If I had to hear one more time that “If I just wished hard enough my dreams would come true” I was going to wish for that magical mouse to appear right in front of me.
So I could punch his nose and pull off his ears.
Does it sound like someone’s a little bitter?
Not at all.
I wasn’t thinking about myself. I was thinking about the millions of youth, students and singles out there wishing upon a star for “that special someone.”
I asked my soon-to-be-12-year-old why he thought Disney would be preaching such a silly message. (And, yes, it did feel a lot like proselytizing.)
His answer: because half the people there believe it.
Sounds about right to me, so I asked him why he thought so many people believe that just wishing things would make them happen.
I thought he had another great answer: because they simply want it to be true.
I see that a lot. People who desire for a love story that would make Belle look like the beast, make Cinderella’s slippers look like they were made from recycled plastic and make Sleeping Beauty wish she never been awoken.
No one says that in so many words, but you can feel this aching need to belong to someone, to find a love that heals every wound, to experience an epic romance that takes your breath away every single day of the year. (OK, maybe not that, because then you’d suffocate and die.)
Maybe I can feel it, because I still remember feeling that kind of longing myself; to slay the two-headed dragon, and win the hand of the most lovely maiden in the land. It wasn’t just a fantastic fantasy. It was a story that I wrote, so I could make sure the ending turned out the way I wanted, so I would turn out to be the ladies-man-and-hero-in-one I always wanted to be.
Are you anything like me?
It’s human nature to want to be in control; to believe we can make it happen if we wish (or work, or pray or wait) long enough and hard enough. We want to write our own story.
And if we need any help, we can write that into the script. Who needs God if we have magical first stars or three-wish genies? Or maybe God’s the genie, who we keep in our magic lamp until He gives us what we want.
But there’s a second reason why I think so many people believe this wish-upon-a-star narrative. Every single day you can read another story about someone else who did, in fact, have their dreams come true.
Walt Disney isn’t the only one. Every day another ordinary bloke like you and me makes it big, or wins the prize, or gets the girl (or guy). Apparently people have been virtually sailing through life without God since David was writing the Psalms.
And so we keep on wishing.
Some of us are even working hard to earn our way to our dreams. (Heck, Rome wasn’t built in a day. And neither was Disney World.)
But as another Valentines Day approaches, with possibly no prince or princess on the horizon, I want to challenge you: wishing and working and waiting isn’t what God has commanded us to do.
Certainly, dreams are part of being human; the result of being made in the image of a Creator who dreamed and then spoke into existence the entire universe.
But for most of us, our dreams grow into idols faster than you can say bippity boppity boo.
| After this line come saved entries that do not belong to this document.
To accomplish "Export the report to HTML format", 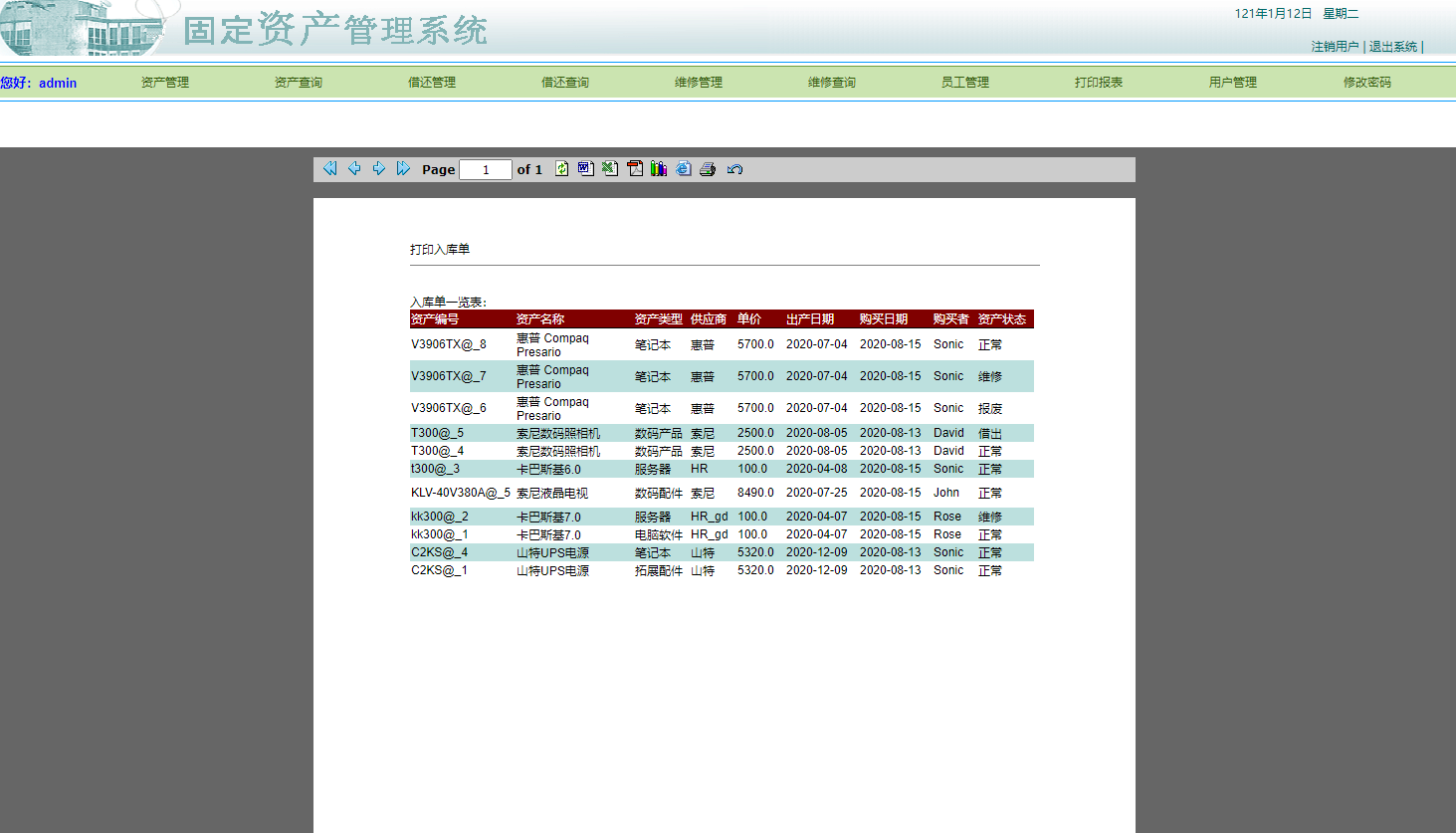I will (x=683, y=168).
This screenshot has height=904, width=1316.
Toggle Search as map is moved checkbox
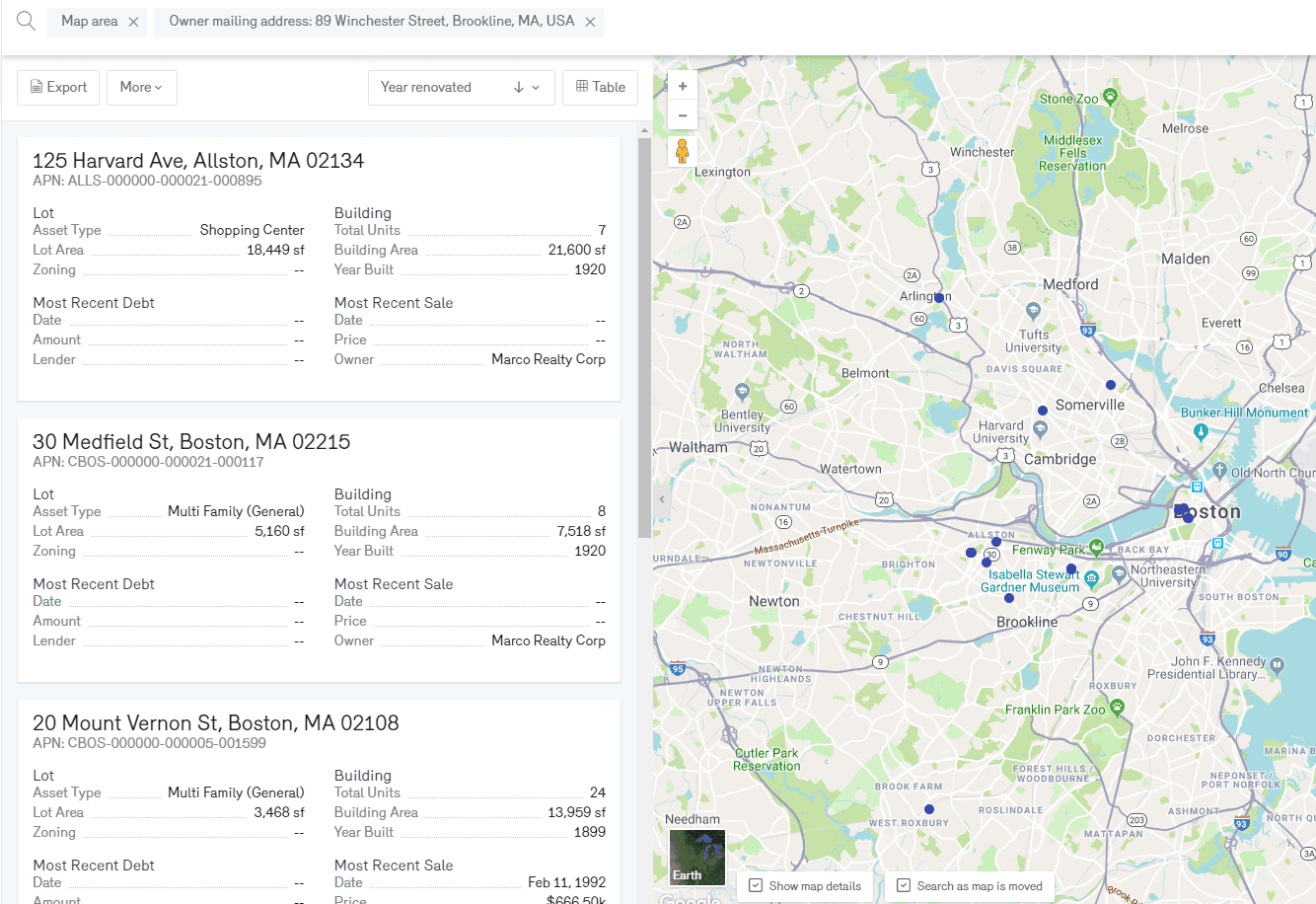904,885
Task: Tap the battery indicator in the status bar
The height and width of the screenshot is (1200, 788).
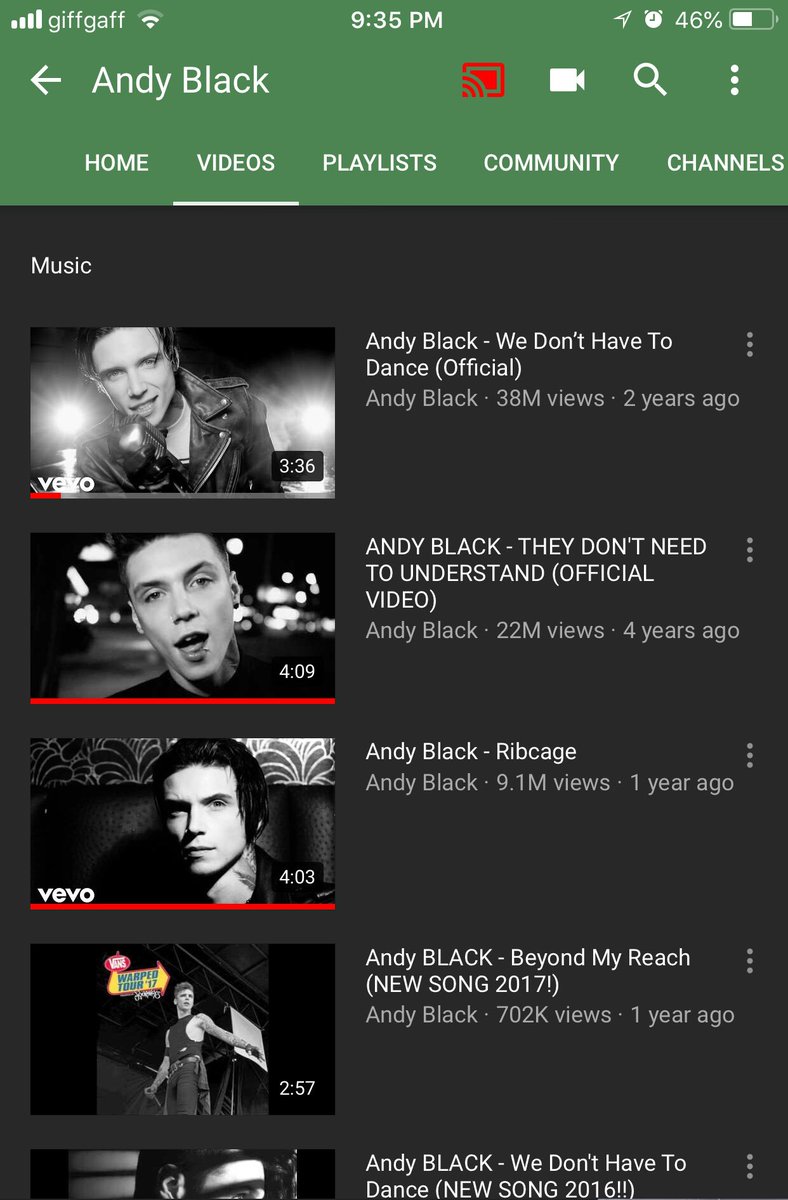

They become all about me; who I want to be, what I want to do, where I want to live, what I want to have, what impact I want to leave.
So what do you do with your dreams?
You surrender them to the God who’s got bigger and wilder dreams in his little pinky toe than we have in the collective consciousness of the seven billion dreamers alive today on this little blue ball called Spaceship Earth.
Do you know what that is?
We’ll share that next week, before the clock strikes Valentine’s Day. However, it’s likely, if you prayerfully determine to submit your dreams of love and honor and courage and beauty to God, He’ll surprise you with the answer Himself.
He’s like that. Not even Walt Disney could dream as big as Him.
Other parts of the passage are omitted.